>>>>
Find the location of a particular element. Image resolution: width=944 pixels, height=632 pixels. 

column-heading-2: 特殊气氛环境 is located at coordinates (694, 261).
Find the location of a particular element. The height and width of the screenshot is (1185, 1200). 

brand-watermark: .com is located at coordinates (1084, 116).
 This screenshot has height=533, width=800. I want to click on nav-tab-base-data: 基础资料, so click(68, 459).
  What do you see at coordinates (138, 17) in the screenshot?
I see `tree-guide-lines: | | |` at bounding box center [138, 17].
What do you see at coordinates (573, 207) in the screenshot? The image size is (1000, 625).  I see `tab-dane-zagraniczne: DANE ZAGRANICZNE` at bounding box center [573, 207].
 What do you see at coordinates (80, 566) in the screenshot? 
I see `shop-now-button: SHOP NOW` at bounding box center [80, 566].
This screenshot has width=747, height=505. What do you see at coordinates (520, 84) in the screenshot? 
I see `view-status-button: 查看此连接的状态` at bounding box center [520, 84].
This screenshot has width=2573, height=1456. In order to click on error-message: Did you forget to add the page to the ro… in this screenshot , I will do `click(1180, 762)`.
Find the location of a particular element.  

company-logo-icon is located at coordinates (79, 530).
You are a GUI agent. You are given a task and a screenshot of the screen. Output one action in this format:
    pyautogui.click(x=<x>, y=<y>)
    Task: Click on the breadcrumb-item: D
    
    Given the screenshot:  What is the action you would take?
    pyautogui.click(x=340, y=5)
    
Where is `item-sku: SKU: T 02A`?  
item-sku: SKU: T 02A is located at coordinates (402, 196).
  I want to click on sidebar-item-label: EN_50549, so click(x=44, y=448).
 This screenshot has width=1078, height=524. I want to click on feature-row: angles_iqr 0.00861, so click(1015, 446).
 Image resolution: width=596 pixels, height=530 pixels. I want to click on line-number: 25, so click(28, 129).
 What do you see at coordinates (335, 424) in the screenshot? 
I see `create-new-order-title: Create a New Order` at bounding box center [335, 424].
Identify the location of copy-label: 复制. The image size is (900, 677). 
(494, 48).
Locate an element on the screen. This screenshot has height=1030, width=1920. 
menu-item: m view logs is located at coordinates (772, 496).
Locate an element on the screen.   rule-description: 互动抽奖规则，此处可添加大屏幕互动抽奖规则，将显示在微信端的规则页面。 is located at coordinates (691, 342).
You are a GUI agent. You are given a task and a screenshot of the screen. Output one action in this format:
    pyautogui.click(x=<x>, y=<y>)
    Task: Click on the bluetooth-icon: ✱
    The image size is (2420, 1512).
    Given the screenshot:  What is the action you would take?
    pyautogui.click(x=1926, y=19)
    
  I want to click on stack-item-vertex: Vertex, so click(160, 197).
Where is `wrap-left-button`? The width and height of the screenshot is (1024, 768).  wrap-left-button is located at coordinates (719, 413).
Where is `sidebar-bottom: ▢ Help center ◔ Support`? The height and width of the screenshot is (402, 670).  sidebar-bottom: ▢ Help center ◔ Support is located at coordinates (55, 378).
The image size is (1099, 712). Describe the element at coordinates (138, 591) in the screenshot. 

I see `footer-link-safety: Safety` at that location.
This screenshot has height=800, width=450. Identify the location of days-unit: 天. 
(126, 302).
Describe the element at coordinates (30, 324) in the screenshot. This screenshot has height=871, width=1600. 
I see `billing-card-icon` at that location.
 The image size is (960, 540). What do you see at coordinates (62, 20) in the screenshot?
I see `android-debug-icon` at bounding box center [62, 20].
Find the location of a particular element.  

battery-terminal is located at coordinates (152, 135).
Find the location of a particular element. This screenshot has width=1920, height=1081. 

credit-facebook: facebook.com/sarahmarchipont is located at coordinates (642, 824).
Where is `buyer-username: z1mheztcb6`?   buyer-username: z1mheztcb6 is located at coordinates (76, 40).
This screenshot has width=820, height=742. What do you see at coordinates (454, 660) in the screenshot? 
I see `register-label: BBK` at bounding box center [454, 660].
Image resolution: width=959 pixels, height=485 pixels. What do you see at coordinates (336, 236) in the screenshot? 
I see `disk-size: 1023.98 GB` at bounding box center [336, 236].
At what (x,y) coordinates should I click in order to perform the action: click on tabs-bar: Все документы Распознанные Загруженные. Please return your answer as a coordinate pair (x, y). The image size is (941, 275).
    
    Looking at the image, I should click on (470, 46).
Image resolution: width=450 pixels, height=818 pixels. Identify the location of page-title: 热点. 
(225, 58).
<<<<
Task objective: Transcribe the lines of the material exactly, starting at its first line and ending at the line that contains "column-heading-2: 特殊气氛环境 is".

Response:
Find the location of a particular element. Image resolution: width=944 pixels, height=632 pixels. 

column-heading-2: 特殊气氛环境 is located at coordinates (694, 261).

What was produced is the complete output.